How will GPUs evolve in comming years?

Dave B(TotalVR) said:
There is no need for framebuffer cache on a tiler, sure it would add latency but deferred renderers would be able to hide that easily.
Yes, there is (need to store framebuffer data for one tile). Anyway, this latency couldn't be hidden unless you were willing to dedicate a separate unit to doing all FSAA calculations (I suspect most implementations of such a system would tend to be lower in performance than simple MSAA, so it seems like rather a lot of logic to dedicate just to save on the tile cache, which could be increased in size relatively easily).

Well, you could exclude edges by making your rasteriser write the edges of strips and fans etc instead of the actual triangles.
The problem with this is that not only can you have sharp corners (with rather different lighting) in both cases, but sometimes the most optimal rendering is actually just an optimized triangle list (strips/fans maximize at one triangle per vertex as the size of each strip/fan gets large: an optimized triangle list has a theoretical limit of two triangle per vertex, though that is limited by the amount of cache available).

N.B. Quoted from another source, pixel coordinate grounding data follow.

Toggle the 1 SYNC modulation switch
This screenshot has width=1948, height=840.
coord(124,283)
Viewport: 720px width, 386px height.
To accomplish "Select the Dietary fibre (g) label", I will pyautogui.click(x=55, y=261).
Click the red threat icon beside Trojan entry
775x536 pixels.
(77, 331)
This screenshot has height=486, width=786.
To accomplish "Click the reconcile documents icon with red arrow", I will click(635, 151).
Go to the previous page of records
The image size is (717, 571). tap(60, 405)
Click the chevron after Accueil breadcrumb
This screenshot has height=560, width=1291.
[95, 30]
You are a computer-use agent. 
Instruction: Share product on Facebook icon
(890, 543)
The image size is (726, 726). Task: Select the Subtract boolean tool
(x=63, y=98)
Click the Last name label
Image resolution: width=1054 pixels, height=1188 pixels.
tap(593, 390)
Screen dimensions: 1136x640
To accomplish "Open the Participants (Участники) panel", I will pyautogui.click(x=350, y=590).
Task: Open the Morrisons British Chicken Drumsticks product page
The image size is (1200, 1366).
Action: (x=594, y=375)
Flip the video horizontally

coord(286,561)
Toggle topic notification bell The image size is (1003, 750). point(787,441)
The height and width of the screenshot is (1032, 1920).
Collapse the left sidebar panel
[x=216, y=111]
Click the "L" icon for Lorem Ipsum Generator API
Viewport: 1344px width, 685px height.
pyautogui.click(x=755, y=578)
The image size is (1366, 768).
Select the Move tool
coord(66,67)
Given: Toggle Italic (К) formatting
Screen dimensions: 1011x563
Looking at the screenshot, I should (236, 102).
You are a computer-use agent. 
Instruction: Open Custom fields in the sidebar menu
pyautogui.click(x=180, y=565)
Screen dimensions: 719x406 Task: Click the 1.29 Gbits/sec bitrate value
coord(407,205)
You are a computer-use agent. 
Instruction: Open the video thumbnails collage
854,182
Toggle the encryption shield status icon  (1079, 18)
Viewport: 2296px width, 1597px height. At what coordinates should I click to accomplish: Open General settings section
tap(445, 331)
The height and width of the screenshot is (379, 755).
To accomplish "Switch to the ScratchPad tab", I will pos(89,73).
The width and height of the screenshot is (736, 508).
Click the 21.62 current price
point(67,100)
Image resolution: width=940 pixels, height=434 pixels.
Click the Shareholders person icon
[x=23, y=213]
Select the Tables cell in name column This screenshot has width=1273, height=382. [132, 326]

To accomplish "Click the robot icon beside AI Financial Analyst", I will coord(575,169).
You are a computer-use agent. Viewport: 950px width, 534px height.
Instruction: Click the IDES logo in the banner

If we are talking PVR then being as after HSR is performed we'd know the depth of each pixel {i think, SIMON! Cmere!:} a check could be performed too see if the z-value changes significanlty from surrounding pixels. It should also be possible to determine if the next pixel is using a different texture.
Except the main problem, then, would just be a sharp corner, like, say, the corner of a room. For most every lighting scheme out there, that corner would be very visible and rather prone to aliasing.
 
Chalnoth said:
Dave B(TotalVR) said:
There is no need for framebuffer cache on a tiler, sure it would add latency but deferred renderers would be able to hide that easily.
Yes, there is (need to store framebuffer data for one tile).

The tile buffer is stored on chip, so any framebuffer cache would be unneccessary as the are of framebuffer needed is essentially in cache already.


Anyway, this latency couldn't be hidden unless you were willing to dedicate a separate unit to doing all FSAA calculations (I suspect most implementations of such a system would tend to be lower in performance than simple MSAA, so it seems like rather a lot of logic to dedicate just to save on the tile cache, which could be increased in size relatively easily).

I was talking about hte latency of generating this 'AA buffer' before rendering the tile. You will incur a fillrate penalty for filling the extra sample points associated with your current pixels AA level, but that hit should be no greater than the fillrate hit of MSAA, providing you chose your edges wisely.


Well, you could exclude edges by making your rasteriser write the edges of strips and fans etc instead of the actual triangles.
The problem with this is that not only can you have sharp corners (with rather different lighting) in both cases, but sometimes the most optimal rendering is actually just an optimized triangle list (strips/fans maximize at one triangle per vertex as the size of each strip/fan gets large: an optimized triangle list has a theoretical limit of two triangle per vertex, though that is limited by the amount of cache available).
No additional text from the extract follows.